When I was 7 years old, I was sitting at a table in my classroom, doing some handwriting practice along with several other children. I remember that I was holding a well-chewed, thick red pencil. My teacher came to our table and looked at everyone's work. He looked at each piece of paper, and praised each child in turn. When he got to me, he told me I needed to improve my writing as it was not "good enough". My embarrassment turned to shame and then to anger, as he rewarded every other child at my table a lovely blue Berol handwriting pen for their superb efforts. He then told me that I couldn't have a pen yet as my writing was too scruffy.
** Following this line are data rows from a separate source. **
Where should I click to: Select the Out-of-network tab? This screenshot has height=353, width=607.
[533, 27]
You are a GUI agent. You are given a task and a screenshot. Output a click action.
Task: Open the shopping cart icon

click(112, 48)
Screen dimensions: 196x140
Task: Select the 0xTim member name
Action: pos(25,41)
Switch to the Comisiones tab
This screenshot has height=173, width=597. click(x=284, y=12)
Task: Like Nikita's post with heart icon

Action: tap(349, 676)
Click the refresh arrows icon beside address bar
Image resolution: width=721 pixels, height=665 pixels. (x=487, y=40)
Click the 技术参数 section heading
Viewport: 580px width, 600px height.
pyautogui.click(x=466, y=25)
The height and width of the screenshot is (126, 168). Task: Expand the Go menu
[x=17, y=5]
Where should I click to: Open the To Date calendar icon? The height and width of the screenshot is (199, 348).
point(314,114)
Within me I could feel the injustice, as I looked at my own page, blinking back the tears, my voice of indignation screaming in my head, "But that's not fair!". I was doing what I believed was my best efforts, at the time.
I have carried this experience throughout my life in one form or another, telling myself I must try harder, I must do my best; for each knock-back or rejection I have had my young voice shouting "It's not fair!" within me.
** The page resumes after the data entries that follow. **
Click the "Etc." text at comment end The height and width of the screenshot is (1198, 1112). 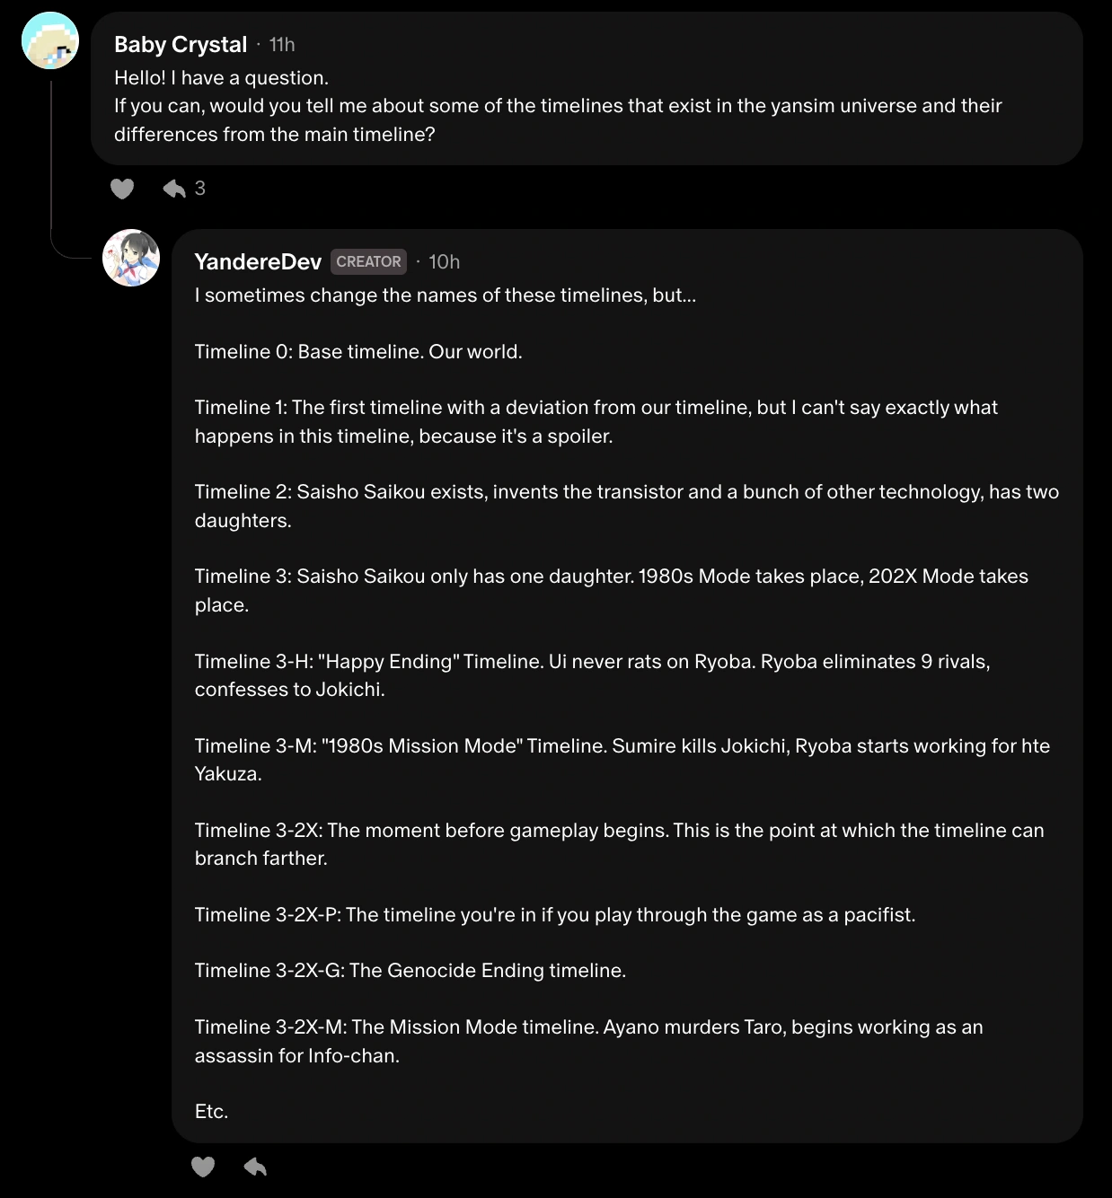point(212,1111)
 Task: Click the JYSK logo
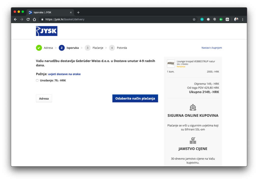[x=47, y=31]
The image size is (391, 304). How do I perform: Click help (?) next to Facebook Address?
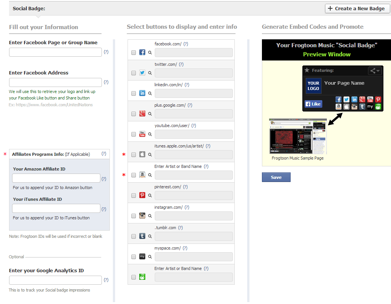click(106, 82)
When I look back at the handwriting experience, I see two things.
Firstly, how that teacher's remarks and actions shaped how I have been perceiving my life ever since - that I have to somehow prove to myself and/or others that I am perfectly capable - even very good - at some things. But apart from the self-imposed sabotage of my efforts in life, others who are the "source" of the rejection or criticism are just feeding off my own sub-conscious fears, because they are picking up on them.
Secondly - and this is what makes me chuckle - is that because I am stubborn and determined not to prove anyone else but myself that something is "wrong", I end up succeeding, anyway! I am the one who has been creating my own obstacles to success because of what I believe to be true about myself. It is that little girl within me who is protesting "But it's not fair!" who is my motivator to make something exactly as I want it to be. To make things "right".
So, with regards to the handwriting practice - guess what my 7-year-old self did? She went away and practised her writing for years. We never seemed to have enough paper at home to write on, so many of my children's story books are filled with graffiti'd handwriting, ranging from the names of all the children in my class, to horrible remarks about my little brother, bossy comments about the book itself, etc...all to practice getting my handwriting as I wanted it to look. In my teens I enjoyed calligraphy as a hobby, which inevitably got my handwriting better as time went on.
I am happy with my handwriting, nowadays. I relish writing upon a fresh, crisp, clear piece of paper and I still use the beautiful fountain pen my lovely friend gave me for my 21st birthday.